## CONSIGNE
Recopiez fidèlement le passage de l'extrait sur les impayés de charges de copropriété qui va de « Concrètement cela signifie » à « celles à devoir ! ».

## EXTRAIT DU DOCUMENT
===

Concrètement cela signifie que la copropriété est fondée à réclamer à l’indélicat copropriétaire non seulement les charges qu’il doit, mais aussi celle qu’il va devoir puisque le budget a été voté.
La loi ELAN a élargi cette déchéance du terme à la fois au budget prévisionnel et au fond travaux.

Toutes les charges deviennent immédiatement exigibles !

Cela aurait pour avantage de limiter le nombre de procédures.
En effet une seule procédure permettrait de recouvrer à la fois les charges dues et celles à devoir !
Reste à savoir comment cette disposition va être utilisée par les syndics et surtout comment elle va être accueillie par les juges.
Super procédure à l’essai ! doit faire ses preuves !
En attendant, la procédure classique continue d’être applicable et appliquée.

Troisième étape : la sommation ou l’injonction de payer.

Cette troisième étape peut être faite par voie d’huissier (sommation ou injonction de payer) ou par voie d’avocat (mise en demeure ou lettre comminatoire). On est toujours dans le registre de la relance, mais cette fois par l’intermédiaire d’un représentant de la justice.

Cette étape n’est pas obligatoire. Mais les syndics l’utilisent souvent car elle est efficace. Recevoir une injonction de la part d’un huissier n’est pas anodin. Par ailleurs via cette solution le syndic transfère le dossier et facture la prestation !

Quatrième étape en cas d’impayés de charges : la saisie.

Le dossier est entre les mains de l’huissier, celui-ci peut convenir avec le syndic de la saisie la plus appropriée.

Une saisie sur loyers pour un propriétaire-bailleur défaillant. Éventuellement une saisie sur voiture pour un propriétaire de garage ou de parking qui ne paie pas ses charges. Ou bien une saisie sur salaires ou sur comptes bancaires. Il n’est pas besoin de jugement d’un tribunal pour ce faire, mais il n’est pas toujours possible de procéder à une saisie, certains mauvais payeurs savent s’organiser.

Cinquième étape : la procédure devant un tribunal

Le syndic saura s’adresser au tribunal compétent suivant les montants qui sont en jeu. La loi Macron du 6 août 2015 permet d’avoir recours sous certaines conditions à une procédure simplifiée de recouvrement des créances (voir plus loin la procédure simplifiée)

===

## DONNÉES ENREGISTRÉES

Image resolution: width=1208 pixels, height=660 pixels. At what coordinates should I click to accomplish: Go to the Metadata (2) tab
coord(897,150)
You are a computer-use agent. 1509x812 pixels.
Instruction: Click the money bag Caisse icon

===

## RÉPONSE COMPLÈTE
Concrètement cela signifie que la copropriété est fondée à réclamer à l’indélicat copropriétaire non seulement les charges qu’il doit, mais aussi celle qu’il va devoir puisque le budget a été voté.
La loi ELAN a élargi cette déchéance du terme à la fois au budget prévisionnel et au fond travaux.

Toutes les charges deviennent immédiatement exigibles !

Cela aurait pour avantage de limiter le nombre de procédures.
En effet une seule procédure permettrait de recouvrer à la fois les charges dues et celles à devoir !